While $80 million may sound like a lot, it
translates to only 500 homes across the country at $160,000, well below the national average of
house prices.
"There are publicly traded companies that can offer EEMs--whether or not
they are doing so is a whole other question," Mr. Wiese told SocialFunds.com. "For example
Countrywide [CFC], the nation's largest
independent loan lender, doesn't offer them right now, but if they were to make energy efficient
mortgages part of an initiative to curb greenhouse gas emissions, they could make a very big
impact."
Indigo seeks to fill this market opportunity by promoting EEMs, which entail
getting a Home Energy Rating System (HERS) audit to
determine that the house is 30 percent more energy-efficient than a comparable house built to the
Model Energy Code (MEC). This audit, which
consists of a review of house plans as well as an on-site inspection to test the leakiness of the
home and its ducts, allows the home to earn a US Environmental Protection Agency (EPA) ENERGY STAR label certifying eco-efficiency.
Energy
efficient homes compensate for the slightly higher costs through long-term energy (and hence
monetary) savings. For example, an energy efficient home may cost $3,000 more than its $200,000
counterpart that is not energy efficient, slightly raising the loan amount and monthly mortgage
payments, but this increase is more than offset by monthly electric bills, averaging monthly
savings of $68. Estimated monthly savings on an energy efficient home compared to its $250,000
counterpart that is not energy efficient would be $77, according to Indigo.
"Because we're
a smaller company that's trying to be innovative, we're doing more than the big companies, which
are like an oil tanker that takes miles and miles to stop," said Mr. Wiese. "One of Indigo's goals
is to drive EEM as a best practice for promoting energy conservation, reducing our dependence on
fossil fuels like oil, natural gas, and coal, and reducing the overall energy consumption in US
households."
"We had a family heating with a conventional furnace fired by propane, so we
added what's called dual-fuel component, which automatically determines if it is more efficient to
heat with propane or electricity," Mr.

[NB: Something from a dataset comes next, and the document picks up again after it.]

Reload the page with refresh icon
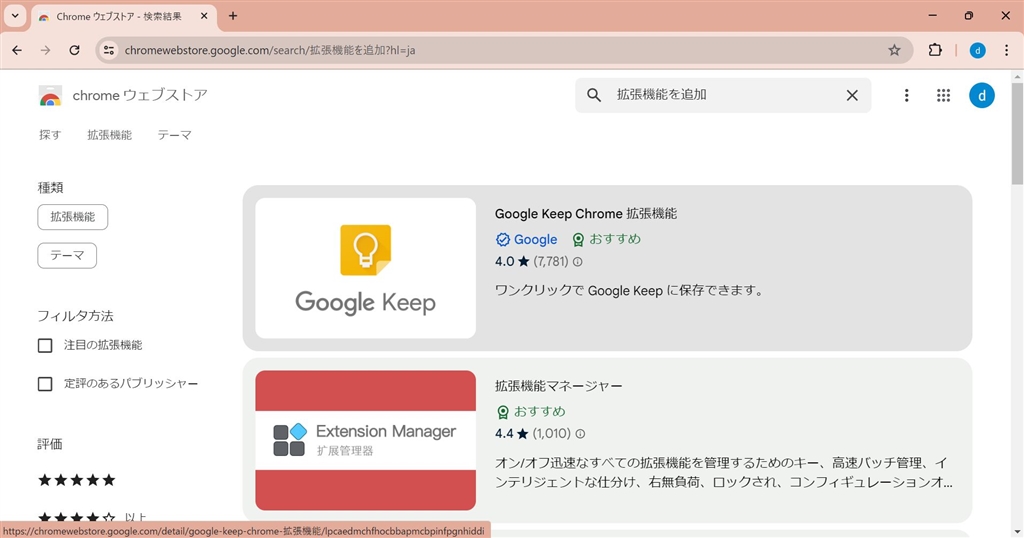 74,50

Wiese explains. "At colder temperatures, it automatically
switches to propane, which can better accommodate the heating needs of the structure, and when the
temperature is 40 degrees or warmer, the furnace knows to heat with the cheaper fuel, which is
actually electricity right now."
EEMs can also help finance renewable energy for new and
existing homes depending on federal and state policies as well as the availability of "net
metering," which allows utility companies to track and buy back excess power households produce
through wind or solar power.
"This kind of thinking can and should be extended to
commercial property by having appraisers recognize that ecoefficiency can generate savings for
tenants or owners, which in turn should be monetized into higher property values," Prof. Pivo told
SocialFunds.com. "Higher value allows for a larger loan and if the cost of production doesn't
increase, then a developer can build with less equity and thus generate greater leveraging and
greater returns."
"These ideas are being pursued in the UK as part of the Sustainable
Property Appraisal Project and here in the US by Green Building Finance Consortium," he continued.
The Sustainable Property
Appraisal Project was launched in June 2005 by Forum for the Future, a UK-based charity promoting
sustainable development. The Green Building Finance Consortium was born at the December 2005 Green & Energy Star Building Finance Summit sponsored by the Institute for Market
Transformation to Sustainability (MTS). "They could lead to not only more such loans
but perhaps a secondary debt market, such as Green Mortgage Backed Securities."